EXERCISE TASK: Copy out the items from the line with "Click RESET LAYOUT button" up to and including the line with "Viewport: 1000px width, 641px height.", keeping every character as it stands.

RECORD EXCERPTS:
# # # # # # #
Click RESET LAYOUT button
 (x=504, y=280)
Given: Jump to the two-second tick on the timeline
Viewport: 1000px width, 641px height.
# # # # # # #
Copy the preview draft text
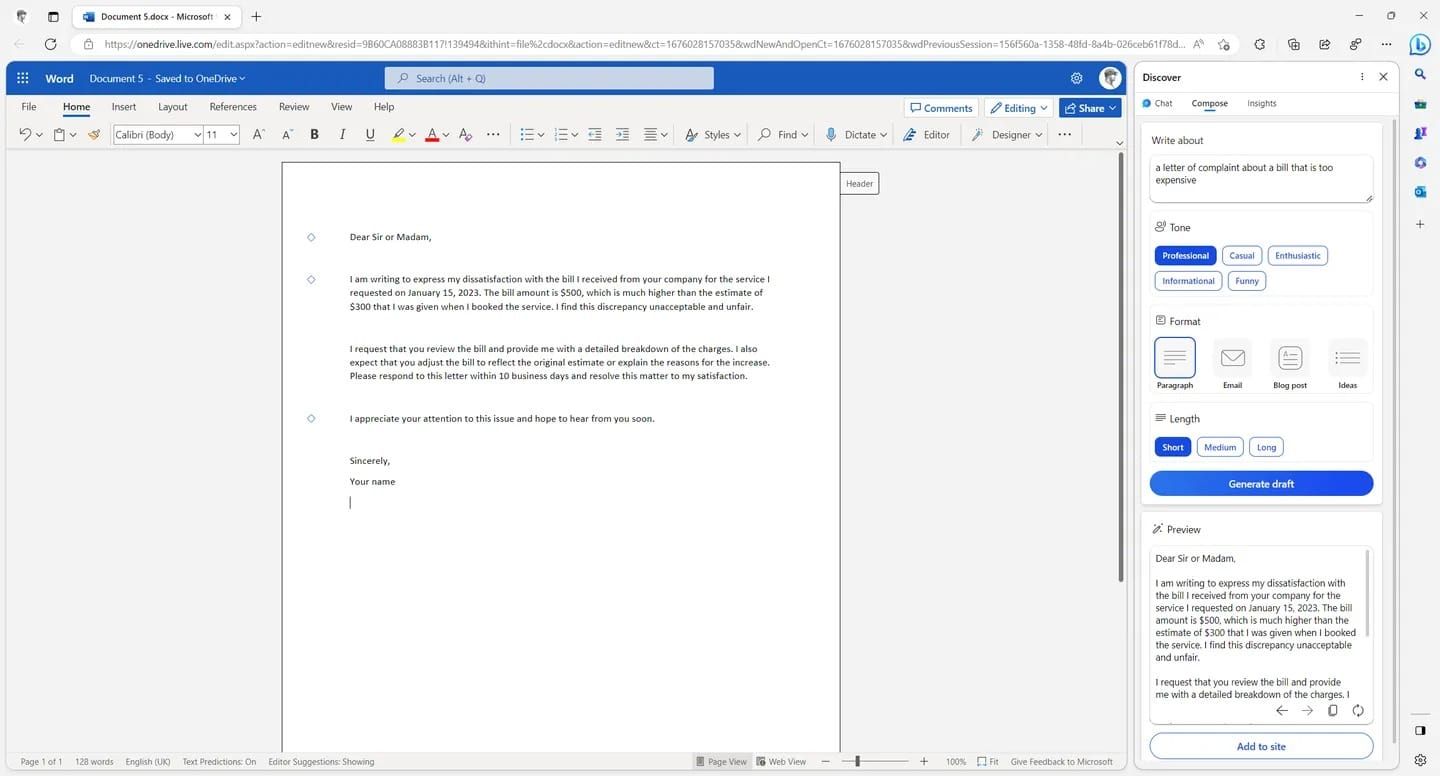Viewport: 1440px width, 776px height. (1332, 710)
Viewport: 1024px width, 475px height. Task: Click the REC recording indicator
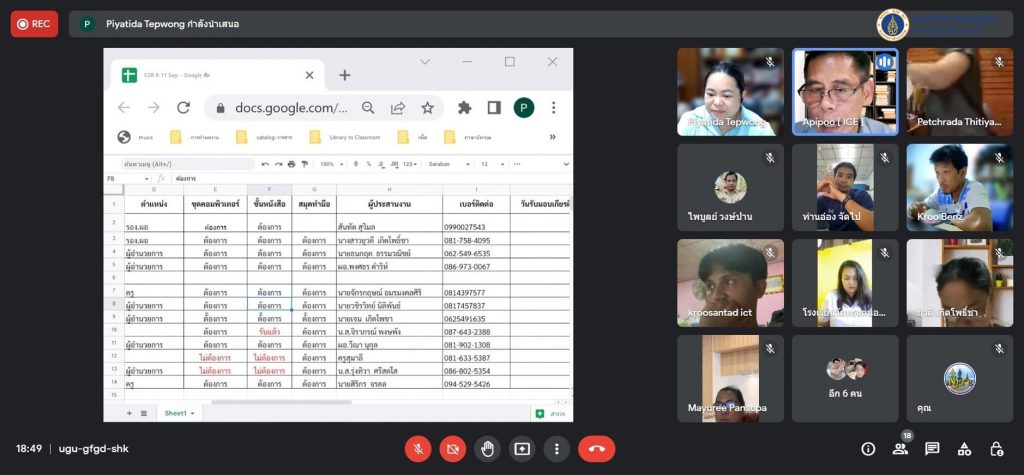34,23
# # # # # # #
SOLVED PROBLEM:
Click RESET LAYOUT button
 (x=504, y=280)
Given: Jump to the two-second tick on the timeline
Viewport: 1000px width, 641px height.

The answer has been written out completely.